Species of gastropod

Afristreptaxis bloyeti is a species of air-breathing land snail, a terrestrial pulmonate gastropod mollusk in the family Streptaxidae.

==Description==
The height of the shell attains 17 mm, its diameter 15.5 mm.

(Original description in Latin) The shell is narrowly perforated and streptaxiform, with a ventrally turgid, short, and obese shape that is almost equally high as it is wide. The shell is thin, translucent, shiny, and milky, with the body whorl polished and the others folded (except for the embryonic whorls). The folds are stronger and more erect, and on the body whorl, they extend to the aperture, creating a pattern resembling superimposed pleats.

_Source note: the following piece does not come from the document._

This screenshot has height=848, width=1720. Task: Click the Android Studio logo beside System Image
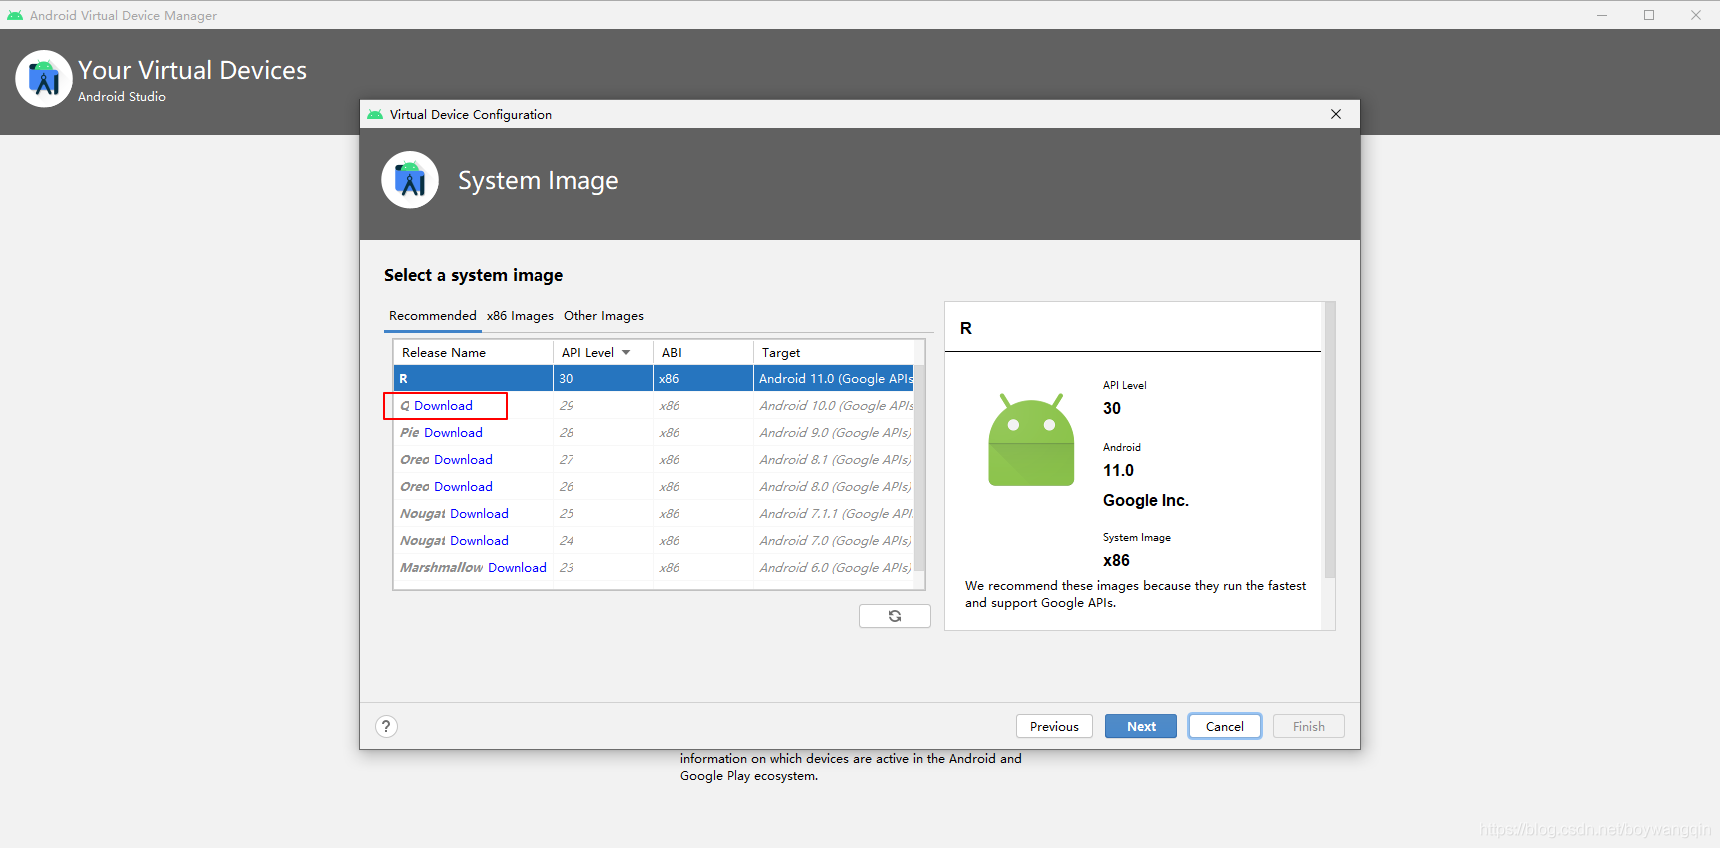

Sculpture: The shell spirals obliquely from left to right, with an obtuse, compressed shape above, barely convex, appearing slightly oppressed.

Whorls: There are six very irregular whorls. The superior whorls are slightly short of breath; the median whorls are irregular, higher on the left than on the right; and the body whorl is relatively large, deflected diagonally from left to right. The suture is well separated.

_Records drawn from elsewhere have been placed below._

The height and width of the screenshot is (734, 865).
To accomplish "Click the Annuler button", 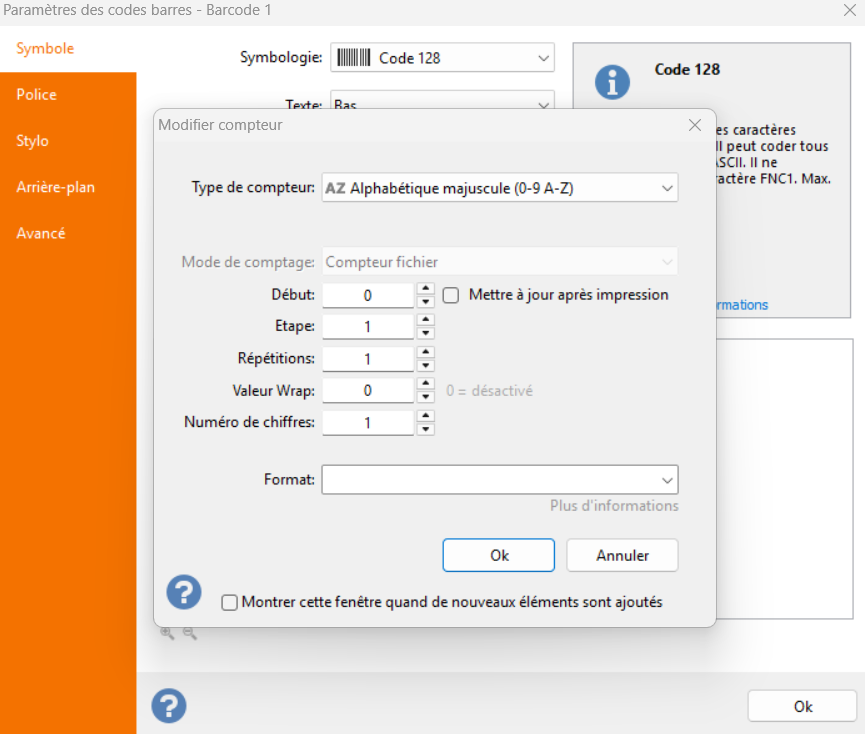I will point(622,555).

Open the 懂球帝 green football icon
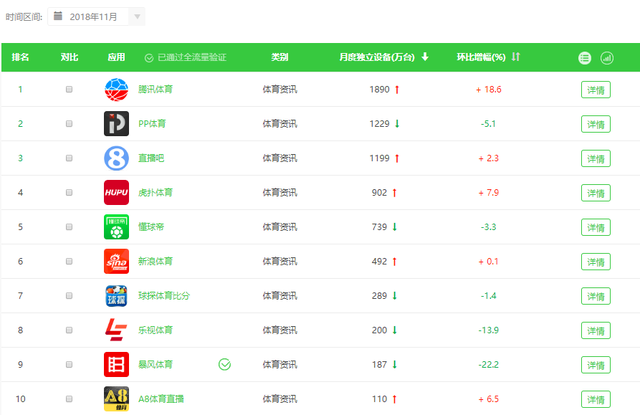116,226
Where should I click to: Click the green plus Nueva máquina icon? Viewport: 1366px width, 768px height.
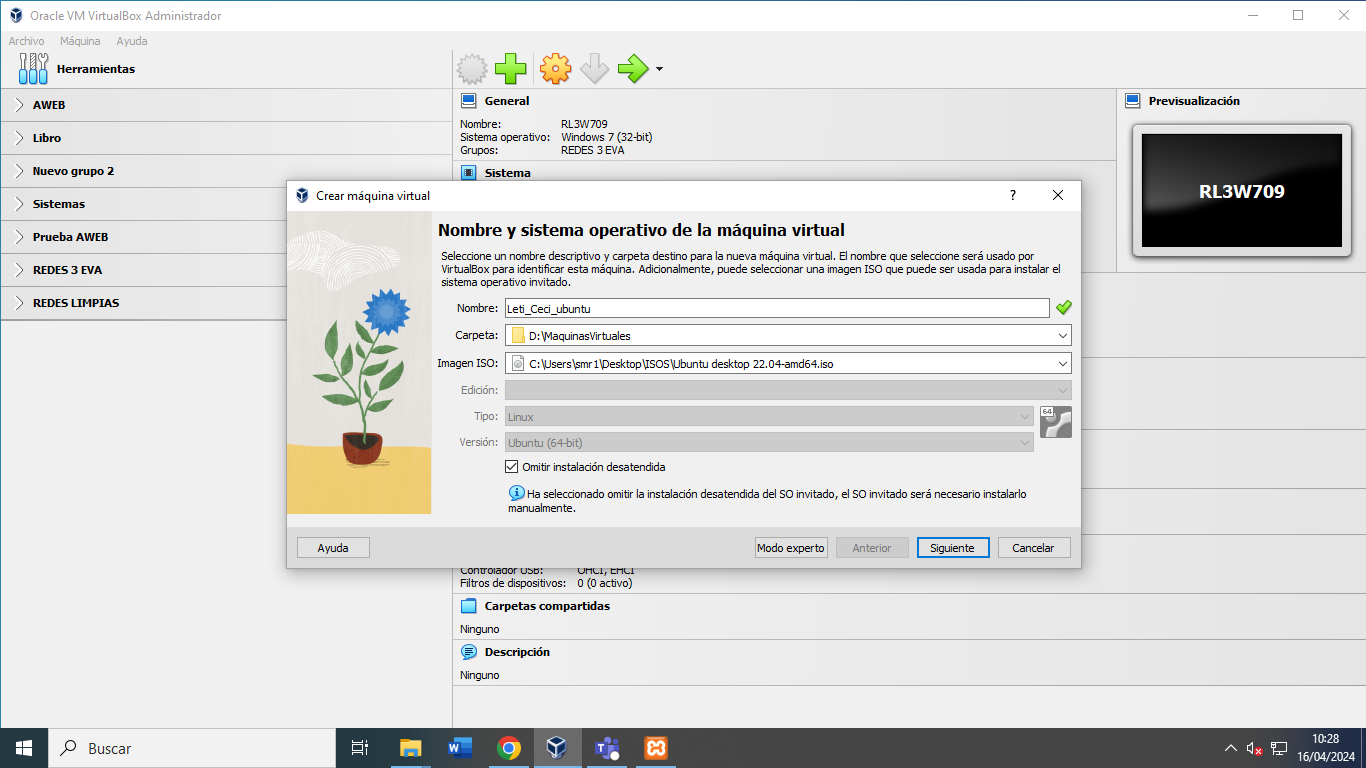point(511,69)
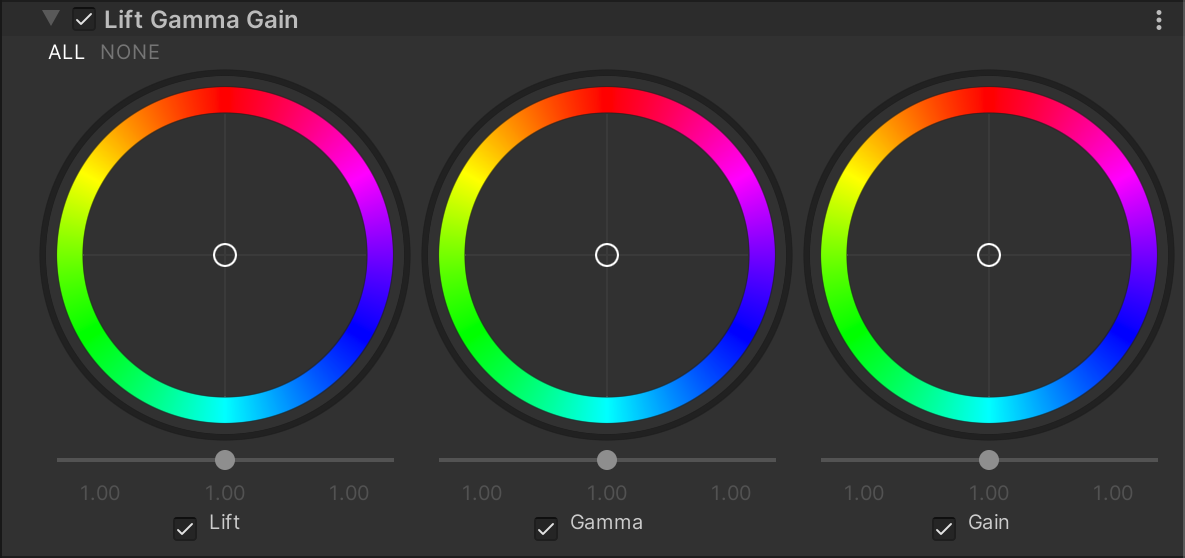1185x558 pixels.
Task: Pick cyan at bottom of Gamma wheel
Action: click(x=607, y=410)
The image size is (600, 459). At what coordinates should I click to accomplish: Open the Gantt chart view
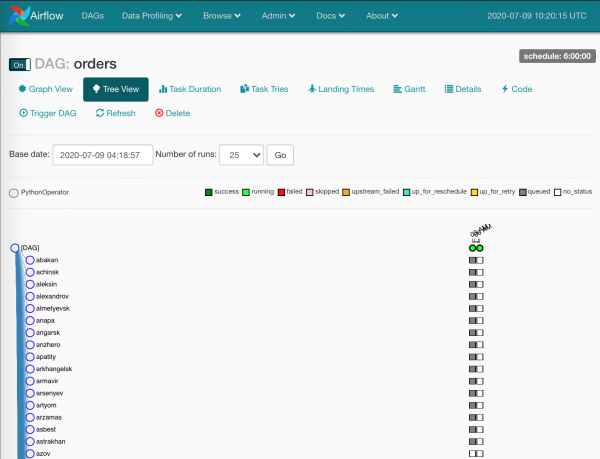[x=409, y=89]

Base: The base is wide and obliquely deflected, with a flattened area over the columella region and an angular perforation.

Aperture: The aperture is set backward, lunate, and obliquely semi-rounded.

Peristome: The peristome is thickened, with a strong reflection, well-defined and less obvious externally, and almost straight at the insertion point. The palatal callus is inconspicuous.

This species is distinguished from Tayloria craveni (E. A. Smith, 1880) by its smaller size, by its completely crushed spiral, to the point that the upper whorls, more cramped and tighter, are barely visible from the front; by its more irregular spiral growth; by his body whorl more developed in height, and by its aperture less oblique on the right side and therefore with a different shape.

==Distribution==
This species is endemic to Tanzania.